--- START OF RECORDED DATA ---
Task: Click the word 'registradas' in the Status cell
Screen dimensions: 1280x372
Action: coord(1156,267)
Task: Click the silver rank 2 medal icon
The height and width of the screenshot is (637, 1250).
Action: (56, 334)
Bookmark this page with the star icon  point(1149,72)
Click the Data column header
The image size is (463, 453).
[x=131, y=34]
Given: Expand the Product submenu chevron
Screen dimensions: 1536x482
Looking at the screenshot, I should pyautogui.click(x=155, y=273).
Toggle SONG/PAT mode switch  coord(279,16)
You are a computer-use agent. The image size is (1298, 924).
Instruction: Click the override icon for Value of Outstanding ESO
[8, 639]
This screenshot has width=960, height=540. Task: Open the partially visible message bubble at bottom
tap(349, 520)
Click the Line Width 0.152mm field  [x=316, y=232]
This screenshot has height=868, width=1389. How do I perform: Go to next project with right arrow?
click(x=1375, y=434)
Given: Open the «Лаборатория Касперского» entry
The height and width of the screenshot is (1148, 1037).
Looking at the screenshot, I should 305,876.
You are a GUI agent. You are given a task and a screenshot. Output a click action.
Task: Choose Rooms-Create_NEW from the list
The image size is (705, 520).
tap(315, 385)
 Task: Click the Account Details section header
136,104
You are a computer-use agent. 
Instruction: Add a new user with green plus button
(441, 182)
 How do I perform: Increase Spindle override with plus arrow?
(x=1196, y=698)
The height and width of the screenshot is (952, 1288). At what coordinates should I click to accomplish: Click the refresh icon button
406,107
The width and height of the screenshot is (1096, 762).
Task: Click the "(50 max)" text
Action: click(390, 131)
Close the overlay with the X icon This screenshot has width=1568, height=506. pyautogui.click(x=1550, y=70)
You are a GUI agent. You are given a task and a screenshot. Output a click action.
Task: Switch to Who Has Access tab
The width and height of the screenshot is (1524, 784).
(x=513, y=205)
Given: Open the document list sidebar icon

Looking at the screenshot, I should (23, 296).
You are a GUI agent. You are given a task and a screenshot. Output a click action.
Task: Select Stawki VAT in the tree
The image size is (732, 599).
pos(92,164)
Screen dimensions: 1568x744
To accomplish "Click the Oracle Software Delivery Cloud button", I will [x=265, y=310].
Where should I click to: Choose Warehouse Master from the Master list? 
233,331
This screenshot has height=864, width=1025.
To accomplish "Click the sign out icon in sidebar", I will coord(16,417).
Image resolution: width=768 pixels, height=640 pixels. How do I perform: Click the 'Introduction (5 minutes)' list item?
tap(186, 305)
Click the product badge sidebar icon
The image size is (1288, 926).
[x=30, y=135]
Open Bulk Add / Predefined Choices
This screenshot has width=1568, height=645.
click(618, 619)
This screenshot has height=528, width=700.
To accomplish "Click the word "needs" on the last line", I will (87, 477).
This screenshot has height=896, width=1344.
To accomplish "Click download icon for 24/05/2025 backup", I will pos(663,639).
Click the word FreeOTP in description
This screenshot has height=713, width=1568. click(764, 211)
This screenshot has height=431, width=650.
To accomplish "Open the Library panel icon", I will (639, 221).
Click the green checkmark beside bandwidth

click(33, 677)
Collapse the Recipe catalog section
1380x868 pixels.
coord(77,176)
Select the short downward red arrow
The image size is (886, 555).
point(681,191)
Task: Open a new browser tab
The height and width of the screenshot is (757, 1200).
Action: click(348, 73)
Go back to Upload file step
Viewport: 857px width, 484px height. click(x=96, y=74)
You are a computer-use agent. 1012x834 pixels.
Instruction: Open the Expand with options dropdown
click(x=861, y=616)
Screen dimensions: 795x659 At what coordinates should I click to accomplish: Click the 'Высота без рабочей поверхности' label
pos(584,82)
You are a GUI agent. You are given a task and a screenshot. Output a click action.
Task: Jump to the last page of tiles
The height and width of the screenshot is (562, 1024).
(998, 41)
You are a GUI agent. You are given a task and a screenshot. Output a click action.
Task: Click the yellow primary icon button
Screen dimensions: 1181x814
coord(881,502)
--- END OF RECORDED DATA ---
■ **WRITTEN EXERCISE**
Reproduce the rows verbatim, from the first row down to the line containing "should pyautogui.click(x=155, y=273).", with both ends included.

■ **RESULT**
Task: Click the word 'registradas' in the Status cell
Screen dimensions: 1280x372
Action: coord(1156,267)
Task: Click the silver rank 2 medal icon
The height and width of the screenshot is (637, 1250).
Action: (56, 334)
Bookmark this page with the star icon  point(1149,72)
Click the Data column header
The image size is (463, 453).
[x=131, y=34]
Given: Expand the Product submenu chevron
Screen dimensions: 1536x482
Looking at the screenshot, I should pyautogui.click(x=155, y=273).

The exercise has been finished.